How RAG Works: The 5-Stage Pipeline
| Stage | What Happens | Key Decisions |
|---|---|---|
| 1. Ingestion | Load source documents (PDFs, web pages, databases, Notion, etc.) | Document loaders, preprocessing (clean HTML, extract tables) |
| 2. Chunking | Split documents into retrieval-sized units | Chunk size, overlap, splitting strategy (fixed vs semantic) |
| 3. Embedding | Convert text chunks into numeric vectors using an embedding model | Embedding model choice (OpenAI, Cohere, open-source) |
| 4. Retrieval | At query time, embed the question, find nearest neighbor chunks | Top-k, similarity threshold, hybrid search (vector + keyword) |
| 5. Generation | Pass retrieved chunks + question to LLM, generate grounded answer | Context window size, system prompt, citation format |
Chunking Strategy: The Highest-Impact Decision
Chunking is the step most developers get wrong. Poor chunking means relevant content gets split at bad boundaries, retrieval misses the right context, and your RAG system underperforms even with a great LLM.

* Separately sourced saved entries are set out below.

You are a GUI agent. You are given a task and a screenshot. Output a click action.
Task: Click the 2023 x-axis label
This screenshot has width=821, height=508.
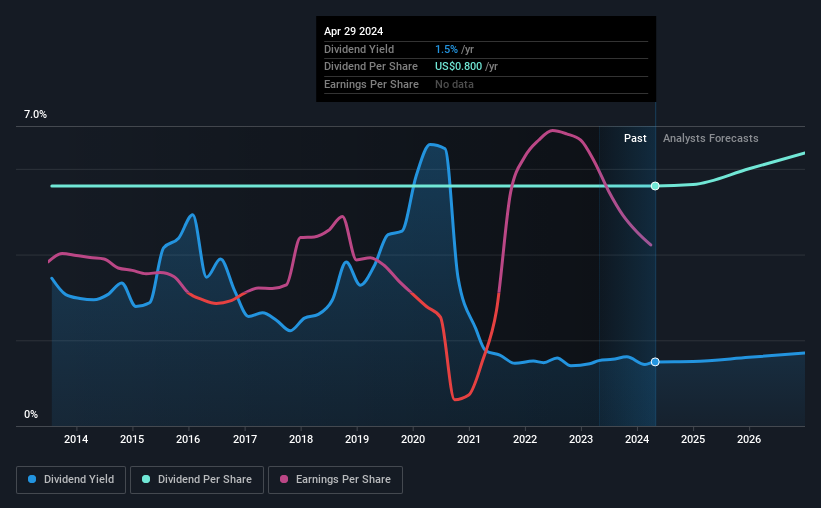coord(581,439)
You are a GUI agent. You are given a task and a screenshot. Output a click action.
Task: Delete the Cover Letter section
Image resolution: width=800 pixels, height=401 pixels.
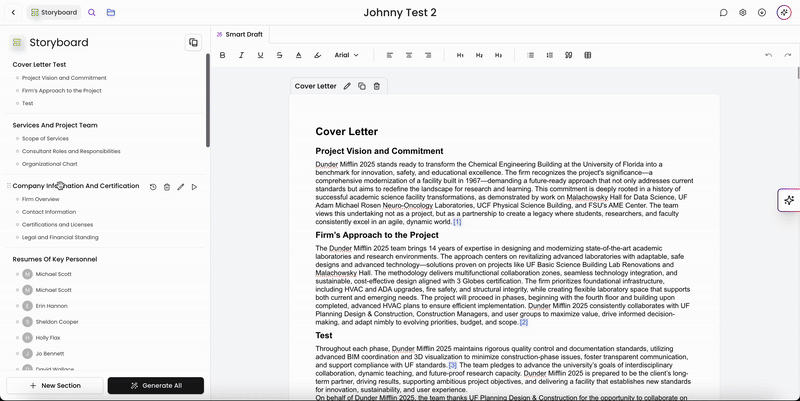pyautogui.click(x=377, y=86)
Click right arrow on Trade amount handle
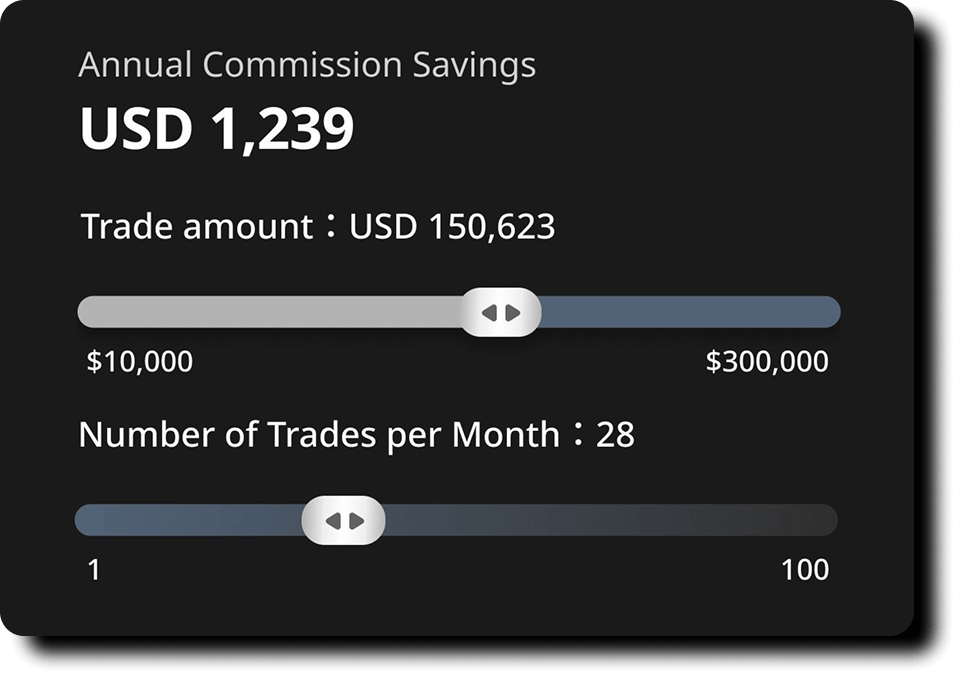Image resolution: width=956 pixels, height=674 pixels. 513,313
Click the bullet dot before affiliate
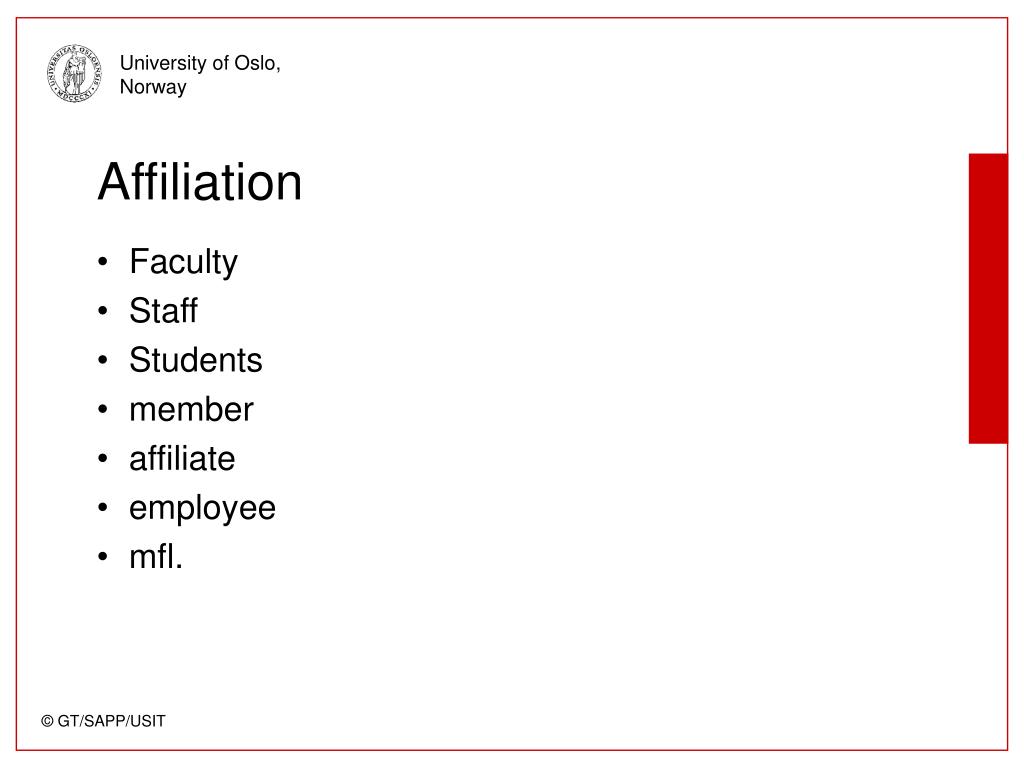Viewport: 1024px width, 768px height. click(103, 459)
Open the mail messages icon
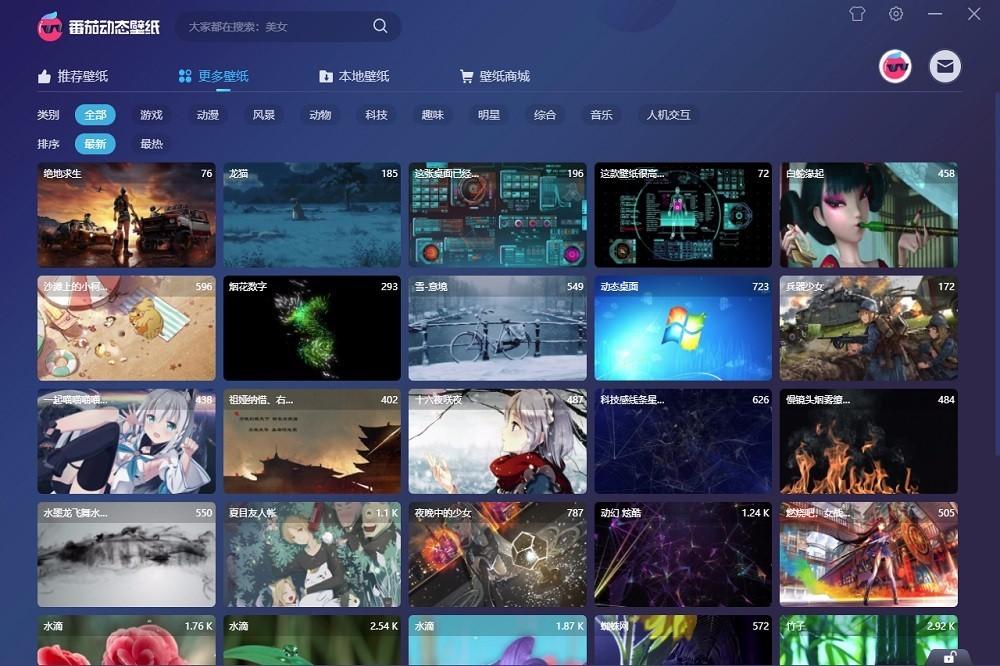 click(x=945, y=66)
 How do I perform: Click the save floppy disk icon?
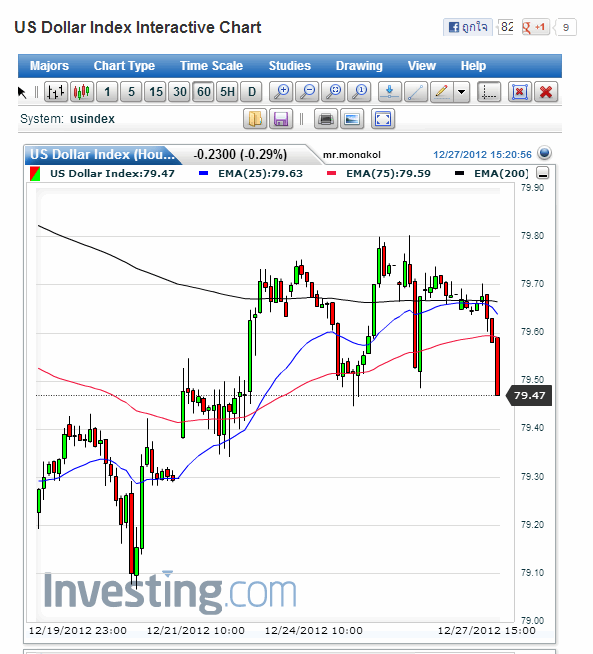pos(281,119)
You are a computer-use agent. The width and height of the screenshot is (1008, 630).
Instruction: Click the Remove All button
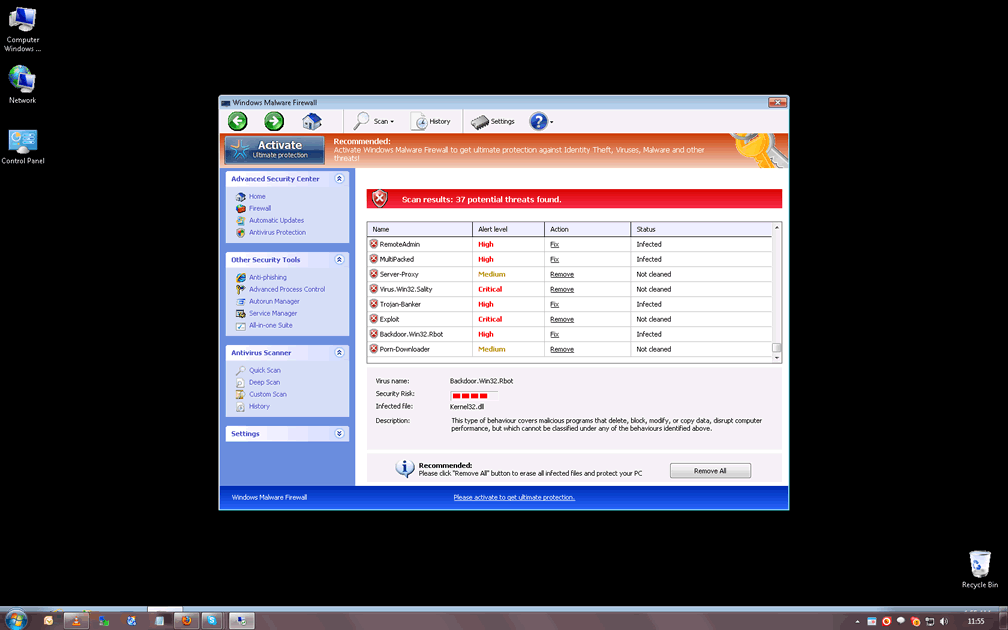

| Strategy | How It Works | Best For | Chunk Size |
|---|---|---|---|
| Fixed-size | Split every N tokens with overlap | Unstructured prose, quick prototypes | 512 tokens, 50 overlap |
| Semantic (paragraph) | Split at paragraph or section breaks | Structured docs, articles, reports | Variable, ~200–800 tokens |
| Recursive | Split by hierarchy (section → paragraph → sentence) | Long documents with nested structure | LangChain default, adaptive |
| Agentic / Small-to-Big | Store small chunks for retrieval, return parent chunks for generation | High-precision retrieval + rich context | 128 retrieve / 1024 generate |
Vector Databases Compared
| Database | Type | Hybrid Search | Scale | Best For |
|---|---|---|---|---|
| Pinecone | Managed SaaS | Yes | Billions of vectors | Production, managed, fast setup |
| Qdrant | Open source / managed | Yes | High | Self-hosted, advanced filtering |
| Weaviate | Open source / managed | Strong BM25 + vector | High | Teams needing robust hybrid search |
| Chroma | Open source | Basic | Small–medium | Local dev, prototyping, LangChain default |
| pgvector | PostgreSQL extension | Via PostgreSQL full-text | Medium | Teams already on Postgres, minimize infra |
| Milvus | Open source | Yes | Very high (billions) | Massive-scale self-hosted deployments |
Building a Basic RAG Pipeline (Python + Claude)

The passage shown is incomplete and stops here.